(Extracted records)
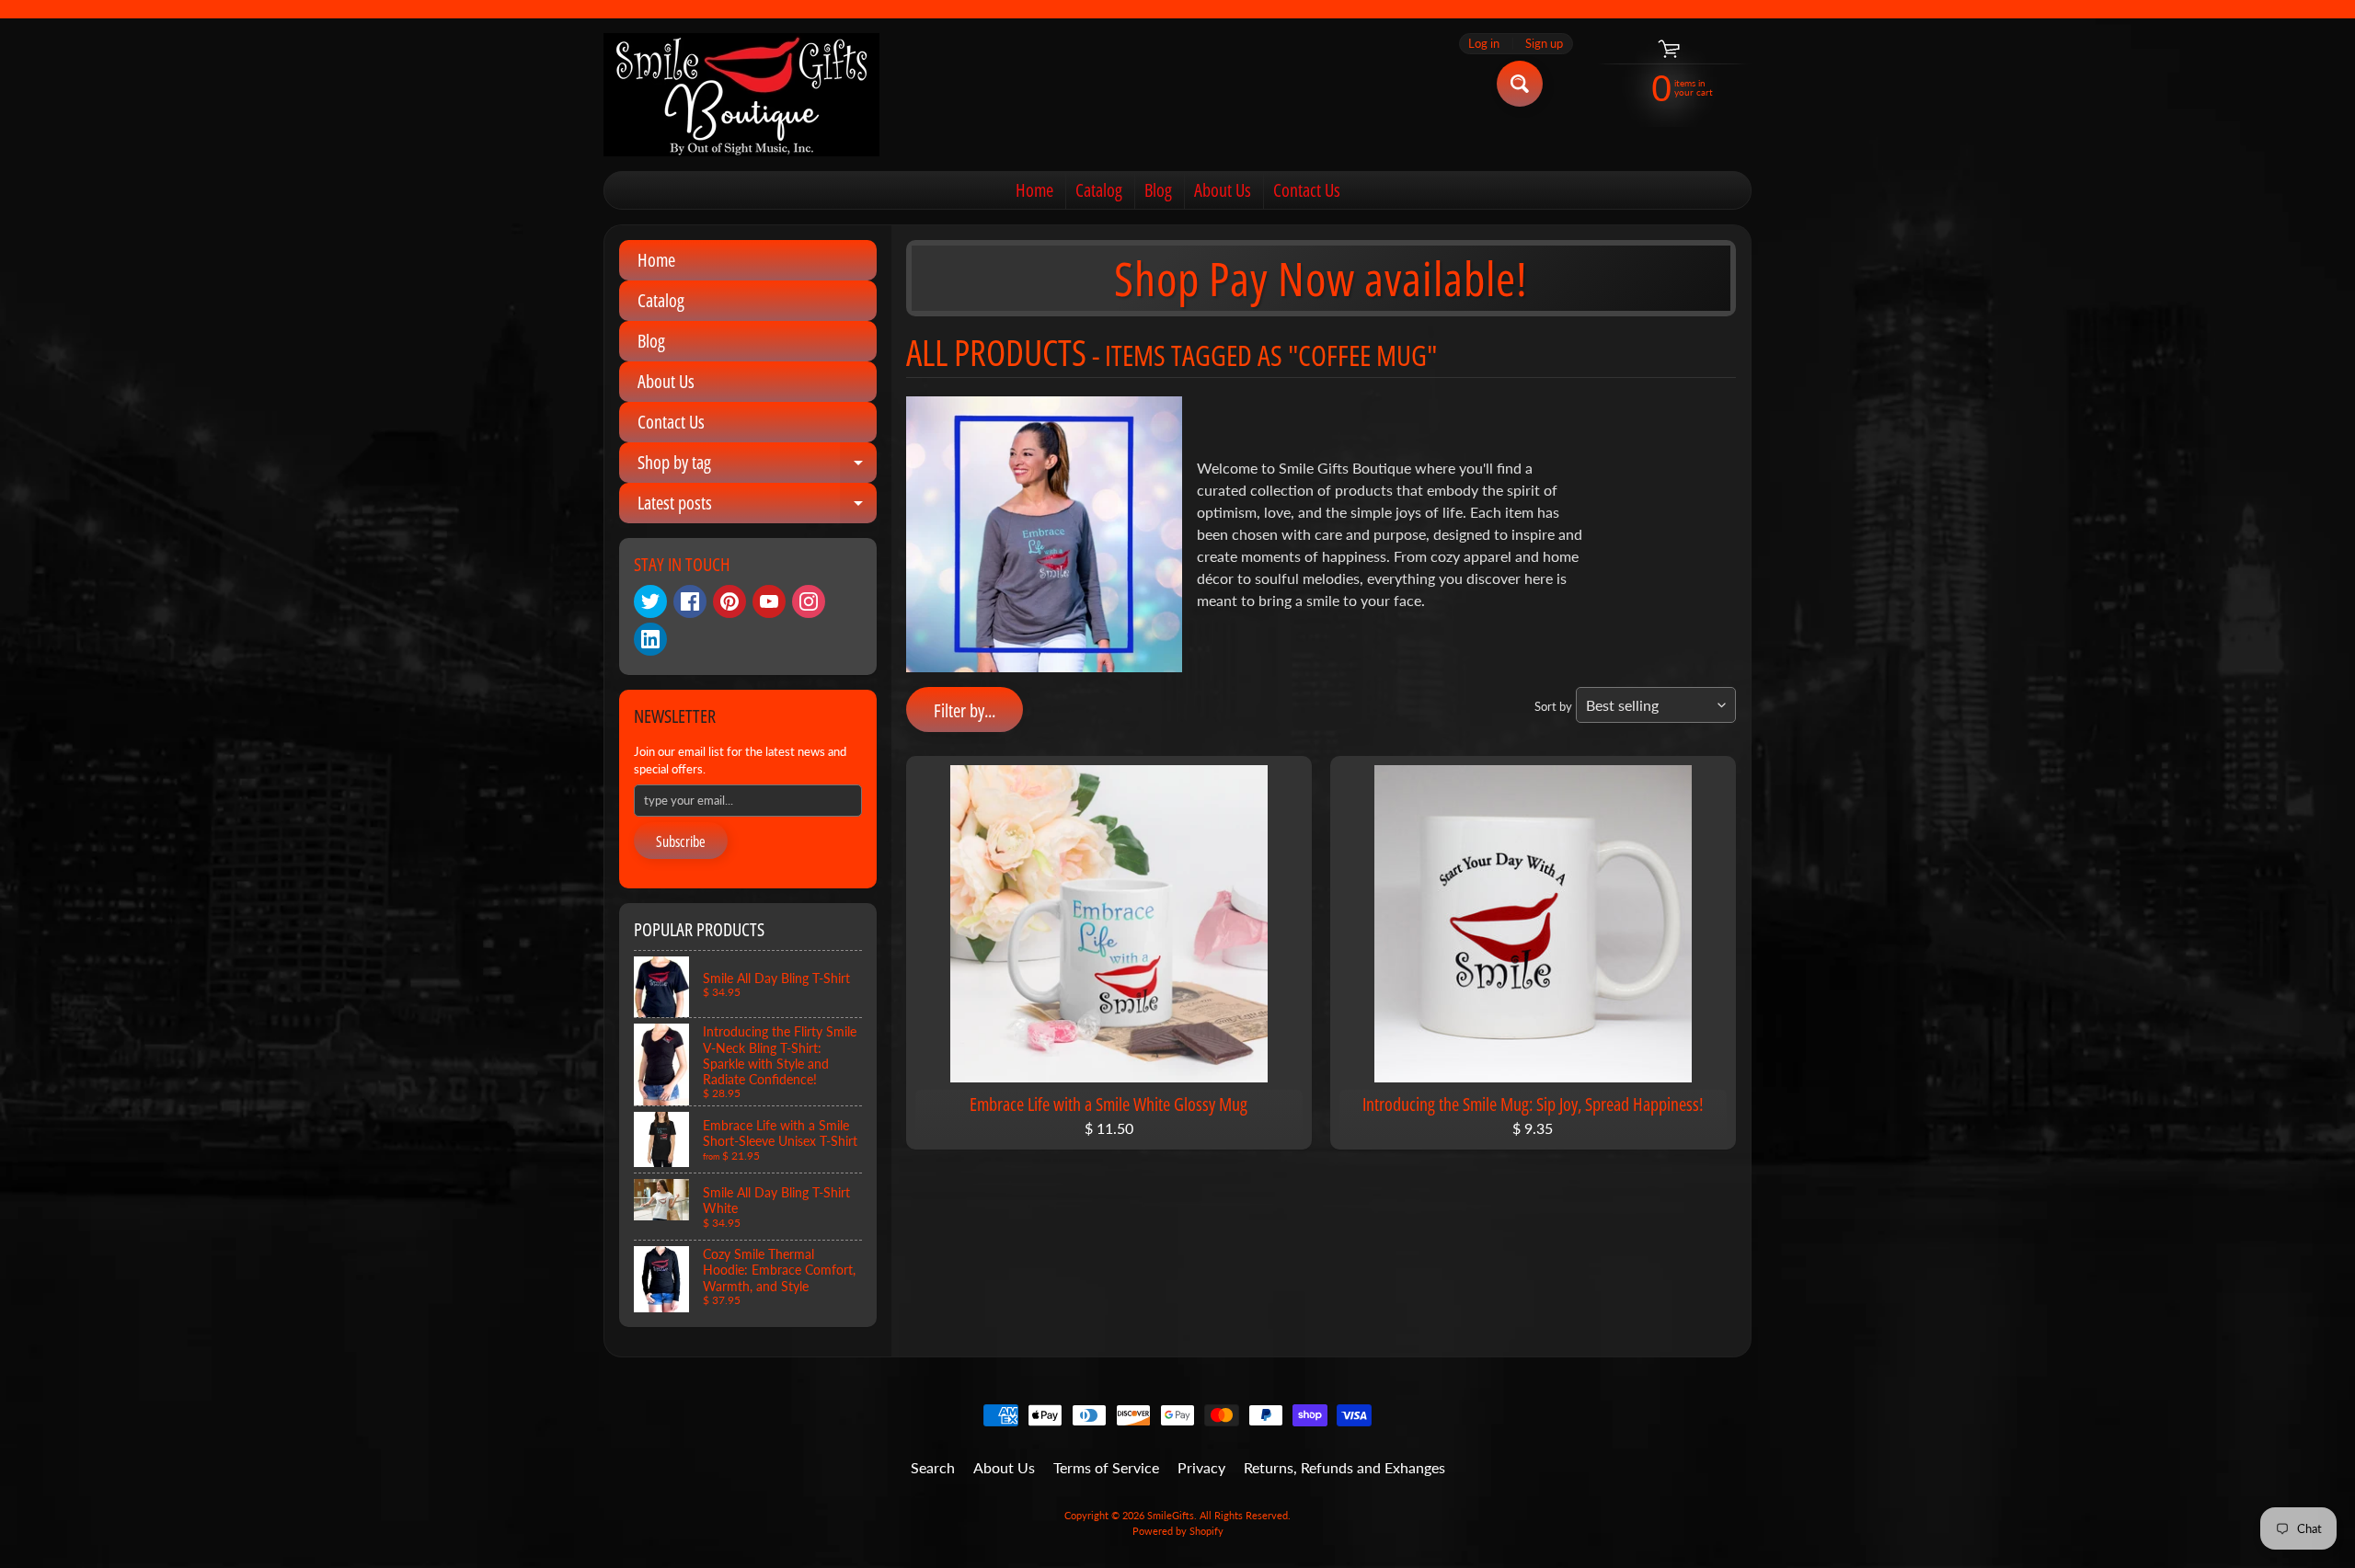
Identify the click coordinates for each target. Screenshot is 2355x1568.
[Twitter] (650, 601)
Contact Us (1306, 189)
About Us (1222, 189)
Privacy (1201, 1467)
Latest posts (757, 506)
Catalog (1098, 189)
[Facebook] (689, 601)
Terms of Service (1106, 1467)
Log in (1483, 44)
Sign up (1544, 44)
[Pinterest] (729, 601)
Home (1034, 189)
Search (933, 1467)
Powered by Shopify (1177, 1531)
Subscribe (681, 841)
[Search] (1520, 84)
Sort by (1553, 706)
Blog (1158, 189)
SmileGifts (1170, 1515)
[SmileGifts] (741, 94)
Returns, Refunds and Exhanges (1344, 1467)
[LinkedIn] (650, 639)
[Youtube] (769, 601)
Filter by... (964, 710)
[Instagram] (808, 601)
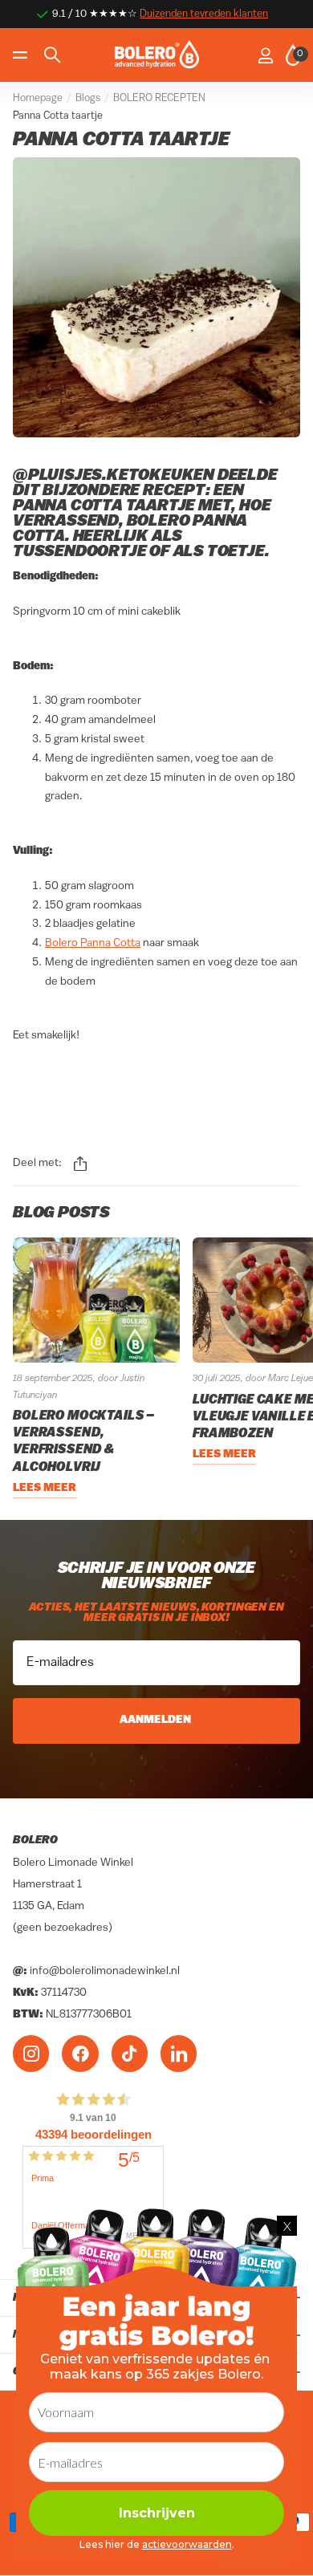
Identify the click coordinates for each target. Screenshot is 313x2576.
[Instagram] (31, 2053)
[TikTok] (130, 2053)
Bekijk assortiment (22, 55)
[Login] (265, 55)
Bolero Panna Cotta (92, 943)
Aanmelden (156, 1720)
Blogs (87, 98)
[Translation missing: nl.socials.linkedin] (179, 2053)
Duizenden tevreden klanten (204, 14)
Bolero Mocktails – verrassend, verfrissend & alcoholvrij (83, 1442)
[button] (80, 1163)
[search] (52, 55)
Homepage (38, 98)
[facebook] (80, 2053)
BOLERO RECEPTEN (159, 98)
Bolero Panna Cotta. (130, 529)
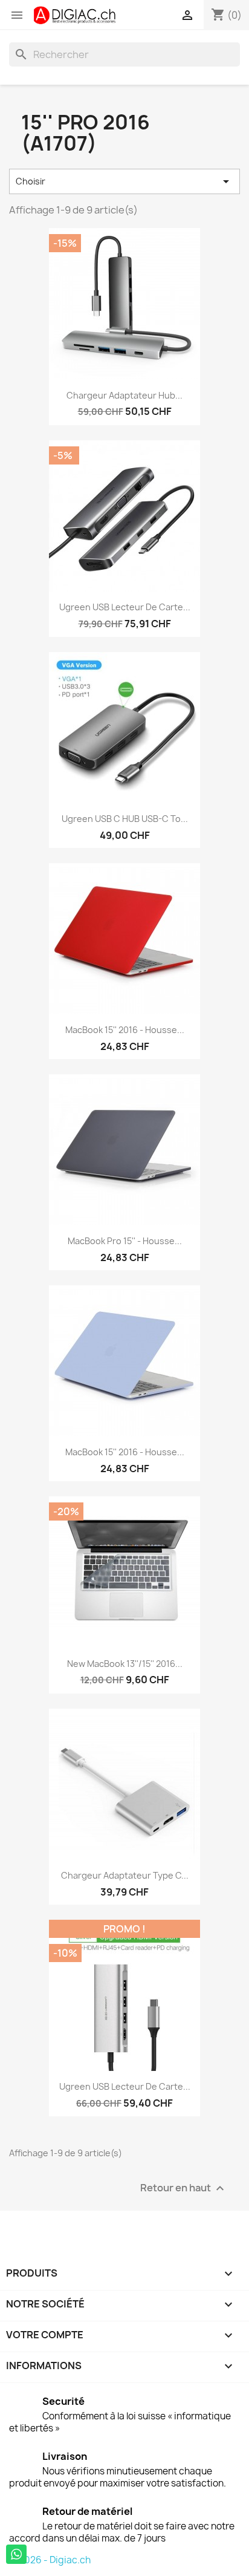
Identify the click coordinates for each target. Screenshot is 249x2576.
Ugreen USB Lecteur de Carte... (124, 607)
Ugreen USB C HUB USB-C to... (125, 818)
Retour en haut (183, 2188)
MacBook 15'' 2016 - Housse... (124, 1029)
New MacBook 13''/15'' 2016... (125, 1663)
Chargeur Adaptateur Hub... (124, 395)
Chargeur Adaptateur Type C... (125, 1875)
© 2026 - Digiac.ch (50, 2560)
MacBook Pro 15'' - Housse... (125, 1241)
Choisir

• **WHAT YOU WILL DO**: Starting at the line that contains "Homepage (38, 98)", please write out each line through the last line of the data, both ends included, and keep pictures out of the copy.

• **RESULT FOR THIS EXERCISE**:
Homepage (38, 98)
[facebook] (80, 2053)
BOLERO RECEPTEN (159, 98)
Bolero Panna Cotta. (130, 529)
Identify the click coordinates for each target. Screenshot is 249x2576.
Ugreen USB Lecteur de Carte... (124, 607)
Ugreen USB C HUB USB-C to... (125, 818)
Retour en haut (183, 2188)
MacBook 15'' 2016 - Housse... (124, 1029)
New MacBook 13''/15'' 2016... (125, 1663)
Chargeur Adaptateur Hub... (124, 395)
Chargeur Adaptateur Type C... (125, 1875)
© 2026 - Digiac.ch (50, 2560)
MacBook Pro 15'' - Housse... (125, 1241)
Choisir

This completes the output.